Staying with the Program 4/05

April 2005

The gyms are spacious again. January’s good intentions have slipped to fuzzy memory status in barely three months’ time. Why, why, why can’t we seem to stick with the program? Why is it so difficult to follow through with our goals, particularly when it comes to getting fit and losing weight?

We know that obesity will soon be the leading, preventable cause of death. We also know that physical activity is the closest thing to a magic pill. It has many tremendous side effects and no downside – yet we struggle.

Several hundred books have been written that claim to give us the easy answer. I have some ideas of my own, not quite enough to fill a book – yet. However, there is nothing easy about it.

Case in point, while I write this I’m reading about a study of 2,000 women that says middle aged women under stress are more likely to gain weight. While under stress, the body tries to hold on to fat. Great! And being fat just makes us more stressed. So the cycle goes. Have you noticed the older we get the harder it is to take off the pounds and the more likely they are to creep on?

There’s more. Our world is not exactly geared to help us lead a healthy lifestyle. Here’s why:

  • We live in a culture that values overtime more than life balance. As a result we’re stressed out and, well, unbalanced.
  • The advancement of technology has created a sedentary society who spend a great deal of time sitting and clicking.
  • Food is everywhere you go and many people rarely eat at home, effectively giving up control of what they consume.
  • Our health care system is reactive, treating symptoms and illness and doing considerably less in the way of education or prevention.
  • Manufactured foods fill the stores, and for some people that is all they know.

Despite all our good intentions about losing weight in January, something else always comes up by February or March. What was important now takes the back seat to something that is urgent. You know, the squeaky wheel. As the novelty of the program fades we start listening for every squeaky wheel within miles.

========================

# Problem set:
1. In the fitness column, what does the text call the closest thing to a magic pill?
2. Update the part of the fitness column that opens with "Staying with the" and closes with "easy about it.", so that "magic pill" reads "miracle cure".

# Supplied records:
========================

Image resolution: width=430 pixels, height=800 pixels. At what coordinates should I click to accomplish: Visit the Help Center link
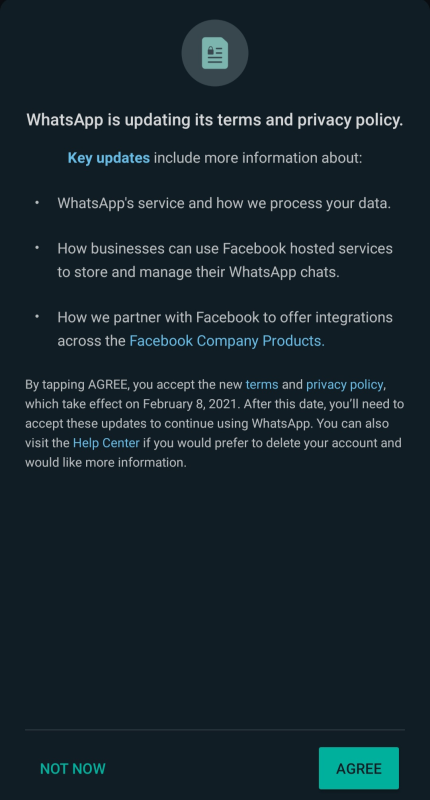pos(106,443)
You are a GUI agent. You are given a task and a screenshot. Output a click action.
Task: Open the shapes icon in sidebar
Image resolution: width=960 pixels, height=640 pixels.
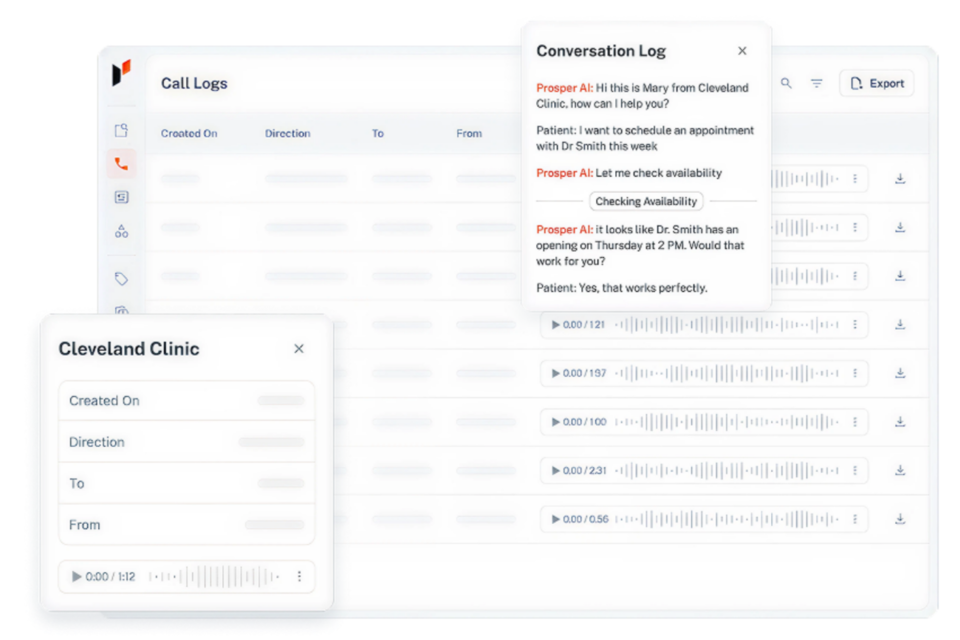click(121, 231)
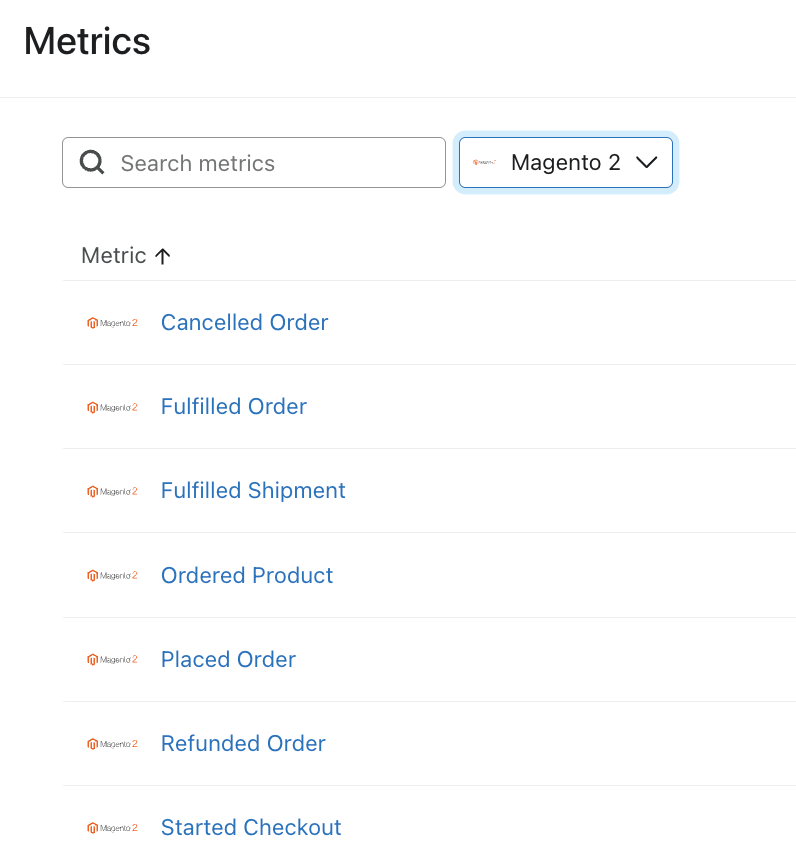Click Magento 2 logo beside Refunded Order

pyautogui.click(x=112, y=743)
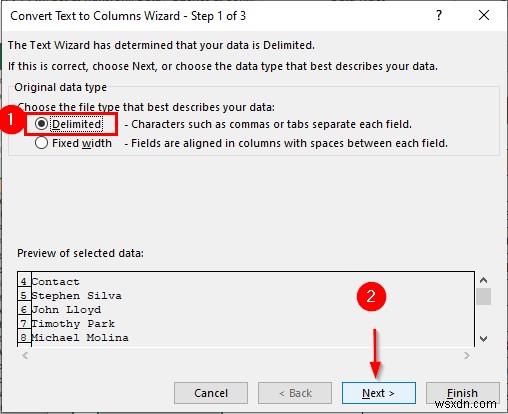Open the help question mark icon
The height and width of the screenshot is (414, 508).
[439, 15]
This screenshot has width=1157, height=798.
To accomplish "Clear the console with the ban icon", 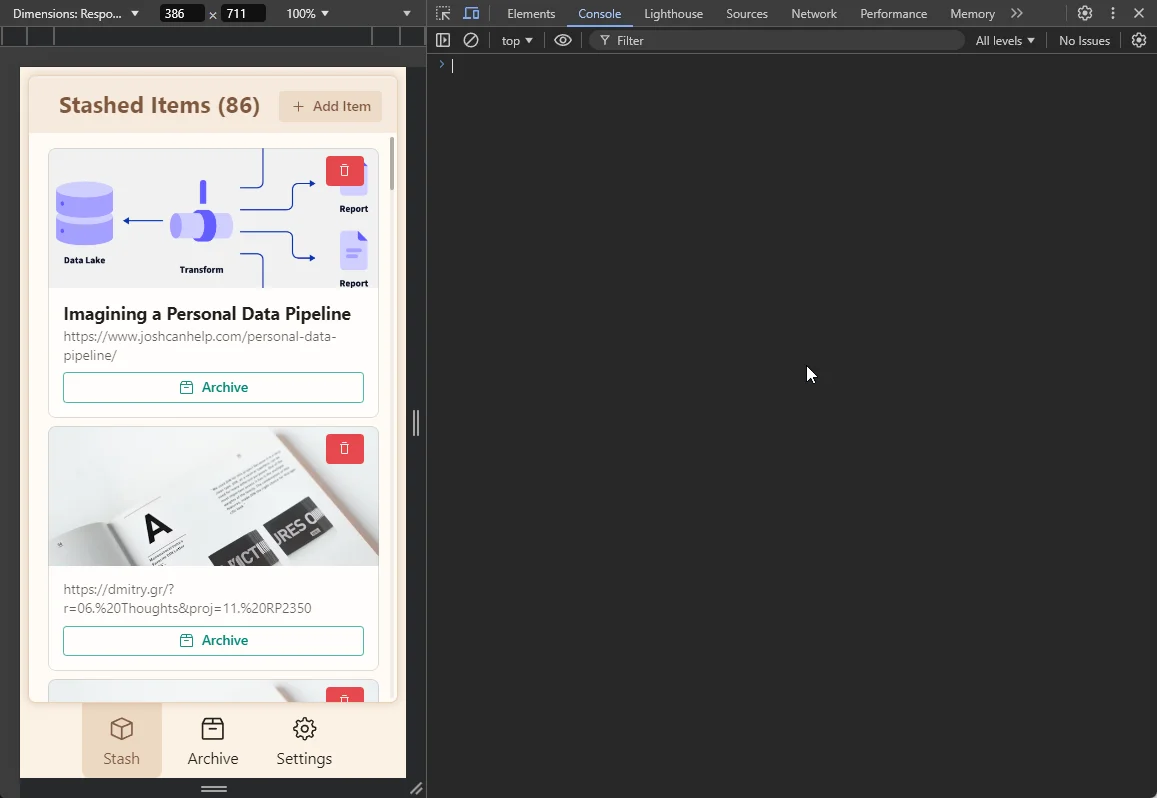I will coord(471,41).
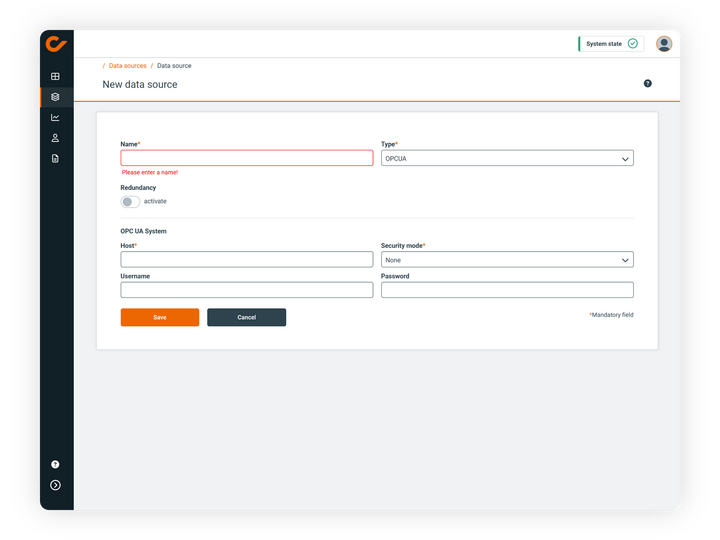Click the System state green check indicator
This screenshot has height=540, width=720.
[x=632, y=44]
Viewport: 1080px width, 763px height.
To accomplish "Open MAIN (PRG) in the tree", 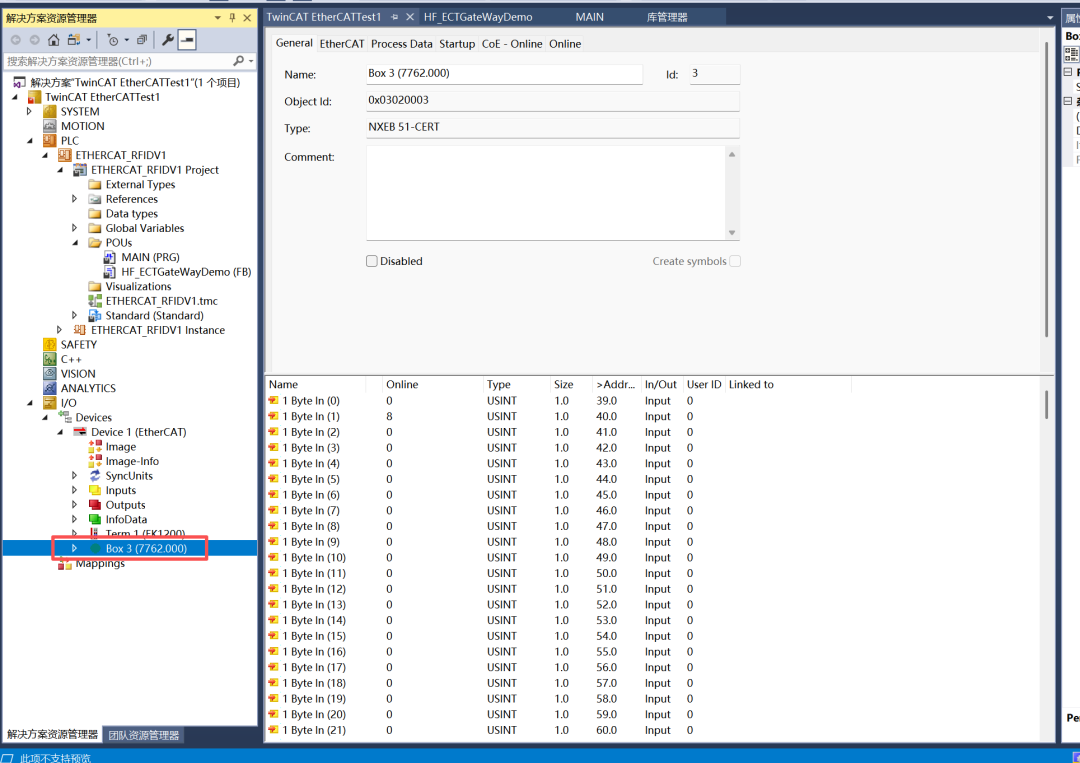I will [x=150, y=257].
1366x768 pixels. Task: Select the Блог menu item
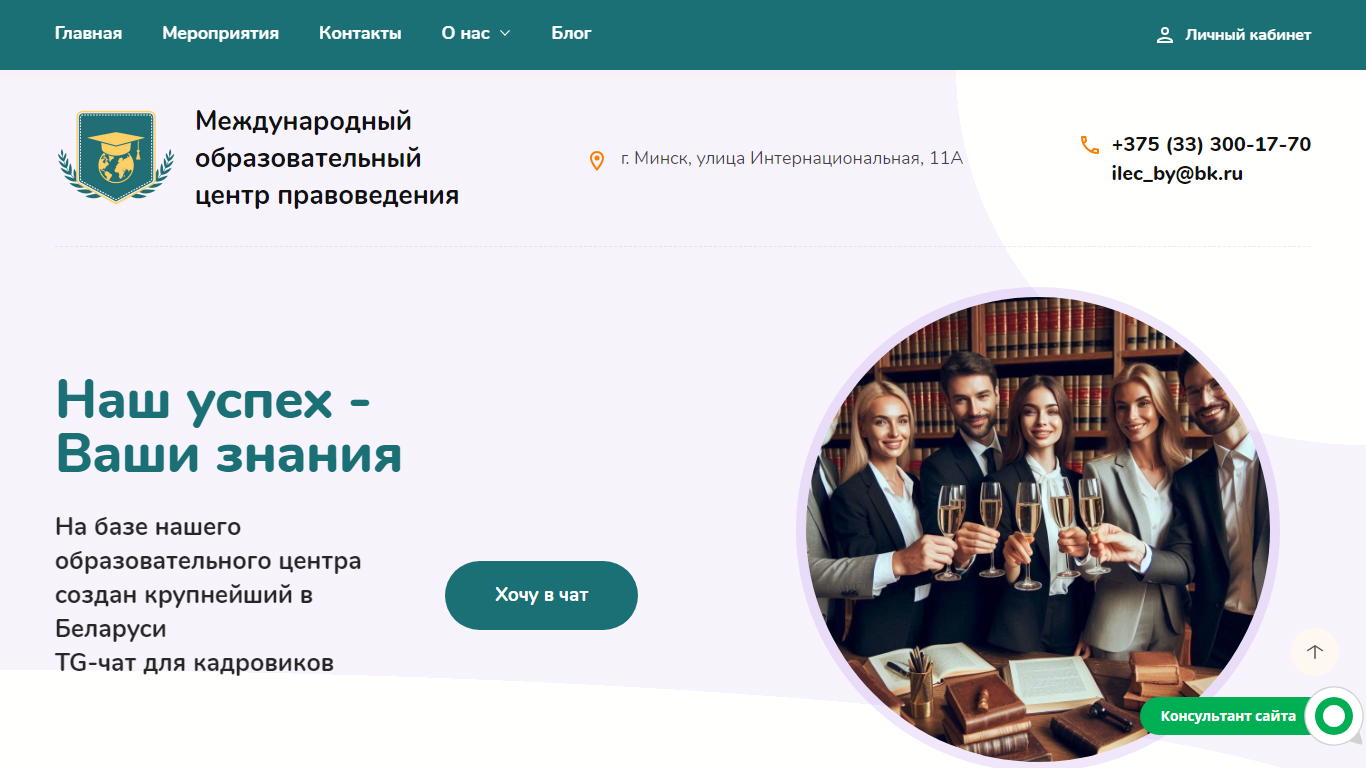[571, 33]
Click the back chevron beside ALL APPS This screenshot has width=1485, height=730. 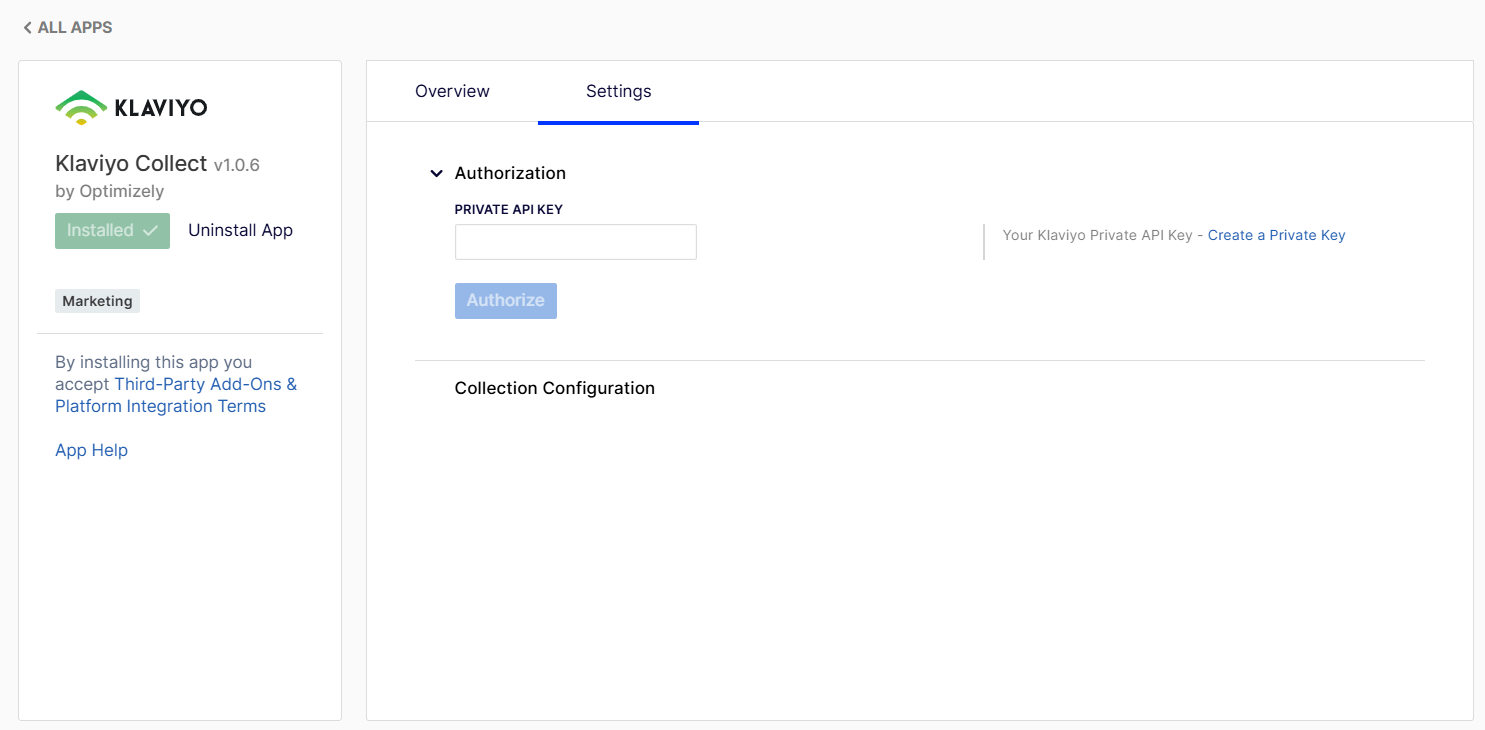pyautogui.click(x=27, y=28)
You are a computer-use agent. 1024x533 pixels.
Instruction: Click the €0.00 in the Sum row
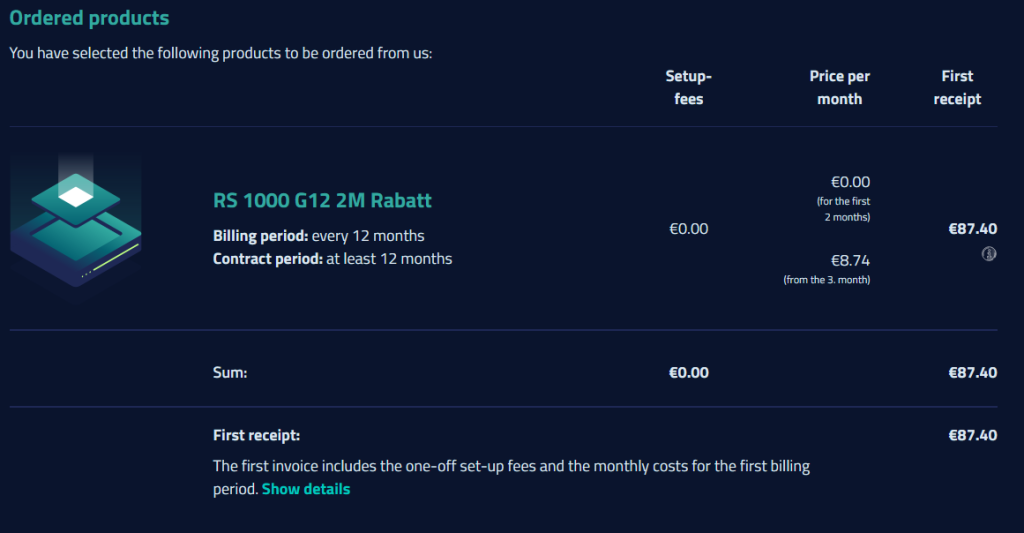tap(688, 372)
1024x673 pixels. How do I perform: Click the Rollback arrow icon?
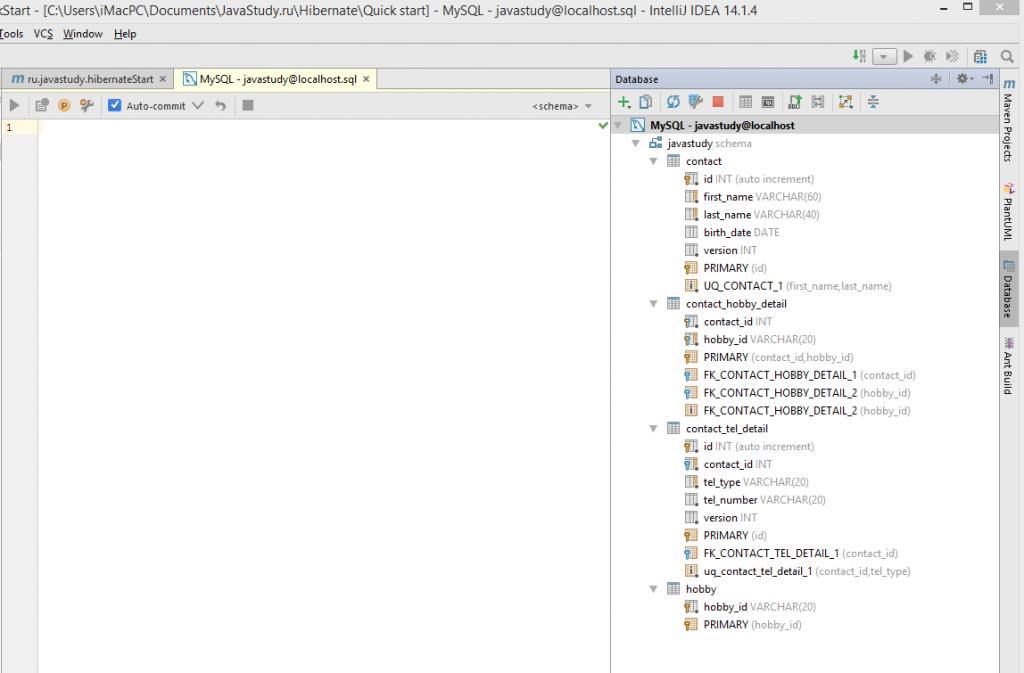(x=221, y=105)
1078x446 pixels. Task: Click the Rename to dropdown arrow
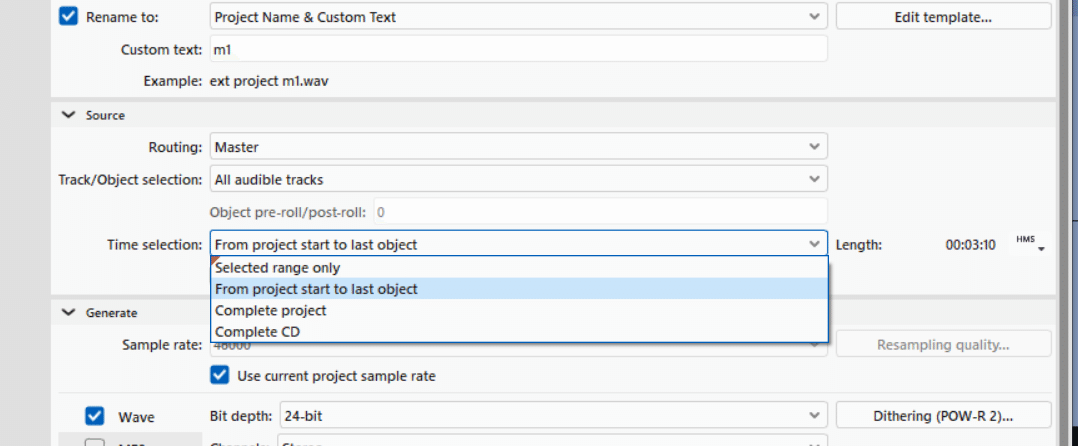tap(814, 16)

========================

# Answers to each task:
1. Physical activity.

2.
Staying with the Program 4/05

April 2005

The gyms are spacious again. January’s good intentions have slipped to fuzzy memory status in barely three months’ time. Why, why, why can’t we seem to stick with the program? Why is it so difficult to follow through with our goals, particularly when it comes to getting fit and losing weight?

We know that obesity will soon be the leading, preventable cause of death. We also know that physical activity is the closest thing to a miracle cure. It has many tremendous side effects and no downside – yet we struggle.

Several hundred books have been written that claim to give us the easy answer. I have some ideas of my own, not quite enough to fill a book – yet. However, there is nothing easy about it.